_Record extracts_
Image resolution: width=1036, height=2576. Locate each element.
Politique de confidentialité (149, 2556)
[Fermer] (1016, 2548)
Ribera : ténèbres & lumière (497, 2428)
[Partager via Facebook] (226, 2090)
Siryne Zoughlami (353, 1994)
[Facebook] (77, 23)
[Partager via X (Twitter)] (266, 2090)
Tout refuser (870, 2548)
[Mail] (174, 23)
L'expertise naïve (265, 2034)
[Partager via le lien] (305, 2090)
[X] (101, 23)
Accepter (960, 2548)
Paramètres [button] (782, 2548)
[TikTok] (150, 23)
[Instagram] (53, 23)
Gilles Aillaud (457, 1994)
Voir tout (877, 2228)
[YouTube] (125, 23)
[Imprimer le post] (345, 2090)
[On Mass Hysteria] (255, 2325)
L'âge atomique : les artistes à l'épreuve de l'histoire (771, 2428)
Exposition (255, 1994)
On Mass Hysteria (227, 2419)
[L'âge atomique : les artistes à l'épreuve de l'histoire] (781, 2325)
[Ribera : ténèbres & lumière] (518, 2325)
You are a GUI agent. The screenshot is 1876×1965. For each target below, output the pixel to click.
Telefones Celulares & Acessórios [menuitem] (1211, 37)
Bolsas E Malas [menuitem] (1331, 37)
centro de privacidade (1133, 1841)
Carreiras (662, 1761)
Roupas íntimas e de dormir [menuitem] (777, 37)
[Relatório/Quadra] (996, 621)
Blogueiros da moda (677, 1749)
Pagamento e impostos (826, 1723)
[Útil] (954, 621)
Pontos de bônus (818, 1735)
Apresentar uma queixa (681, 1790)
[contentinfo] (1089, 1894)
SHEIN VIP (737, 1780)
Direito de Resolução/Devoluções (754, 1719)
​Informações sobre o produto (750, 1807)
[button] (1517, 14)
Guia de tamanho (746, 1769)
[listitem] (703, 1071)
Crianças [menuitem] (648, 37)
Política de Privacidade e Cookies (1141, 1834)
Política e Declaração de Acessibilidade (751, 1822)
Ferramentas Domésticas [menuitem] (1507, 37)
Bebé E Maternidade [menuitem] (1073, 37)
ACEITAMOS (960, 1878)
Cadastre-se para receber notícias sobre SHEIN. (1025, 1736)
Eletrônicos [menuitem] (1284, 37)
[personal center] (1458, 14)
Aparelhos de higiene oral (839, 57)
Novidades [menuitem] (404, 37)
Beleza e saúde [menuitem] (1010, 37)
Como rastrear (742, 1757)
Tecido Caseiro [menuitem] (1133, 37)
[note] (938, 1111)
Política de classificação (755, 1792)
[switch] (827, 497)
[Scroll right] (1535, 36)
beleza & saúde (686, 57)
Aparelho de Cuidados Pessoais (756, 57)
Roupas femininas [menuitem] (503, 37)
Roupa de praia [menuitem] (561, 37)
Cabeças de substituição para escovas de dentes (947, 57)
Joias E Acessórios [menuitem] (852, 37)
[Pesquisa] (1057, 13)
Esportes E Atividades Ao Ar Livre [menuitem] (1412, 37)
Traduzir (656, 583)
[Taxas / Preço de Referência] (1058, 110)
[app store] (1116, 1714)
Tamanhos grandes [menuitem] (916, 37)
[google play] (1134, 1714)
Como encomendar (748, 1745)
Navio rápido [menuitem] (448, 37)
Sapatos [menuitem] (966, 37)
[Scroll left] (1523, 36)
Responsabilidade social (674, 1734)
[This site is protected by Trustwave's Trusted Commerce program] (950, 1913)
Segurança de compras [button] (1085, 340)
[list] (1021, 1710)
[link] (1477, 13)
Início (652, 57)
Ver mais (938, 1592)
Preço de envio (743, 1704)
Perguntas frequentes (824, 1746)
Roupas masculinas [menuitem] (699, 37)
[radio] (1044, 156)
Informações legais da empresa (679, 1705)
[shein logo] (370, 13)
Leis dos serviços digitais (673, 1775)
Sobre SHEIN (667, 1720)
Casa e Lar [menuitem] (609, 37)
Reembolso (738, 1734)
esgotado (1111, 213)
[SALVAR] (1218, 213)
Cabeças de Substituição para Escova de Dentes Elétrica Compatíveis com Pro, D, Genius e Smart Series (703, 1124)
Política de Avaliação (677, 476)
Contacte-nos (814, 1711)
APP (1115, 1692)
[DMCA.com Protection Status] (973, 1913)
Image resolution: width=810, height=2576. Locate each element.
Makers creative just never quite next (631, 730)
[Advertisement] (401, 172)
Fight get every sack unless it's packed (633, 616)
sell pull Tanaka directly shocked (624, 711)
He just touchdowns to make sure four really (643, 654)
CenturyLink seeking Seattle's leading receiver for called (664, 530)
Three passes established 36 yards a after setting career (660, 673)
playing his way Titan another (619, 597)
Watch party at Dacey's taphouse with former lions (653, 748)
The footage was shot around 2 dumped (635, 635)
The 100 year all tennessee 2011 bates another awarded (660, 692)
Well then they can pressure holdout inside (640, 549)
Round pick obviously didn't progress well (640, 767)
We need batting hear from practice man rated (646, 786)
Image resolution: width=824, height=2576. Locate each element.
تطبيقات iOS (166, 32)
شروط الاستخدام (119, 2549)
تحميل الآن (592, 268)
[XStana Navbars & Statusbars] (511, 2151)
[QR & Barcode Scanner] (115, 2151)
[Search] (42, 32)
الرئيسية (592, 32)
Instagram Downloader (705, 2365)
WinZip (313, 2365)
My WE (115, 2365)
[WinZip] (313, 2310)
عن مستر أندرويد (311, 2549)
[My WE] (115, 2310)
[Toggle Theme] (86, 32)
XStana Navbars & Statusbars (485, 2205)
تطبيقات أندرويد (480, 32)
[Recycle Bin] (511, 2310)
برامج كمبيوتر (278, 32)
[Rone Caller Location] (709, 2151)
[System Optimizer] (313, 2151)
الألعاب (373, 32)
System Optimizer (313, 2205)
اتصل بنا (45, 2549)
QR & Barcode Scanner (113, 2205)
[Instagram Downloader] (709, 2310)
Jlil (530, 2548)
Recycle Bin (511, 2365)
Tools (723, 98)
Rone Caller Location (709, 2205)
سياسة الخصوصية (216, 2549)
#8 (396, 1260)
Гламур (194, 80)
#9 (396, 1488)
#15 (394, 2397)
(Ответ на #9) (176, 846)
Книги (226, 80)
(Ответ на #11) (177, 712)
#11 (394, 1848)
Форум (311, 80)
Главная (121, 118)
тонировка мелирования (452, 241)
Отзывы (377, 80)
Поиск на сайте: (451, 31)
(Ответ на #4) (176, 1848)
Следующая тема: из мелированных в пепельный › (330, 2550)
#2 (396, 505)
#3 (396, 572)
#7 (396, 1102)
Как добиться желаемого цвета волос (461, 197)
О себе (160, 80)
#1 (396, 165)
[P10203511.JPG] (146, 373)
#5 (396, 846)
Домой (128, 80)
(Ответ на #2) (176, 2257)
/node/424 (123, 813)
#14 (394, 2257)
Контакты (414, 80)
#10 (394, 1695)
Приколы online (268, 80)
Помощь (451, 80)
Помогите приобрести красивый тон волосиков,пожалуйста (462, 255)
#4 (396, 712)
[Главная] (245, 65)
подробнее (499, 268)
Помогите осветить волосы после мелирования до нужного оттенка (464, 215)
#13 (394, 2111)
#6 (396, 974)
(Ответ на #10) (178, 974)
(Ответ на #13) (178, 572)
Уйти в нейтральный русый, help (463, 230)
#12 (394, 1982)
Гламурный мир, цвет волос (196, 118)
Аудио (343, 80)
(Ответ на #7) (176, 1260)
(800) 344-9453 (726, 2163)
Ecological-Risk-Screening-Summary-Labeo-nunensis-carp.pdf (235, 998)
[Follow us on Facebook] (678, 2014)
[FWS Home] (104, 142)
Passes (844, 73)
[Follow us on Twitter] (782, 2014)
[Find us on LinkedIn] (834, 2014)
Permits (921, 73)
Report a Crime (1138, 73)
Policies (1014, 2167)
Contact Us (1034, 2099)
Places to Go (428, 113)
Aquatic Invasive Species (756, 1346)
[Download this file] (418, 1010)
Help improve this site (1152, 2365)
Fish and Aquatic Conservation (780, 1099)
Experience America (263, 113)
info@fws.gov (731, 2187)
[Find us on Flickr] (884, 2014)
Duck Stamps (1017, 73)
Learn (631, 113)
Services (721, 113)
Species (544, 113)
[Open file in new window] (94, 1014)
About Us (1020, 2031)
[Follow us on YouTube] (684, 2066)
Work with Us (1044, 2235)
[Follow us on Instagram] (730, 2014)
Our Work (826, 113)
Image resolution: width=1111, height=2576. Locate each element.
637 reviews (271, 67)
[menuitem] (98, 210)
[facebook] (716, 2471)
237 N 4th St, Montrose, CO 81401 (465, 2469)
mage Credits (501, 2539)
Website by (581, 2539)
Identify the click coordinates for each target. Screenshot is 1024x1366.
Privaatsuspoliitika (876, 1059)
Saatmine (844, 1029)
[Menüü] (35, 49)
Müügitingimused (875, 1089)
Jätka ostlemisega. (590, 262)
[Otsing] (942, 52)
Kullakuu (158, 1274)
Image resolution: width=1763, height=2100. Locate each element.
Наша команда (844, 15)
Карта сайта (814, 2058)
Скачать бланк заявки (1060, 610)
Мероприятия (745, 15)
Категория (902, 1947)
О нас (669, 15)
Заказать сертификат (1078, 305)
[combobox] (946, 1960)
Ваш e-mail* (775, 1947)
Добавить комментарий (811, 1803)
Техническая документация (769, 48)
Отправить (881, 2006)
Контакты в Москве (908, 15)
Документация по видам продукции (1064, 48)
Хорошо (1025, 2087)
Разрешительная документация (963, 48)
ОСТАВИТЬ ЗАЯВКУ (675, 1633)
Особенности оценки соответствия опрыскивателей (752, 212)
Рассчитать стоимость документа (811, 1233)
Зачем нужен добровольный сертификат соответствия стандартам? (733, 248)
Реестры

_What you have to do_
Please give an exact copy of the entries above, from the line with "Services (721, 113)" down to the line with "[facebook] (716, 2471)", inclusive, and nothing else.

_Solution for this task_
Services (721, 113)
Species (544, 113)
[Open file in new window] (94, 1014)
About Us (1020, 2031)
[Follow us on YouTube] (684, 2066)
Work with Us (1044, 2235)
[Follow us on Instagram] (730, 2014)
Our Work (826, 113)
Image resolution: width=1111, height=2576. Locate each element.
637 reviews (271, 67)
[menuitem] (98, 210)
[facebook] (716, 2471)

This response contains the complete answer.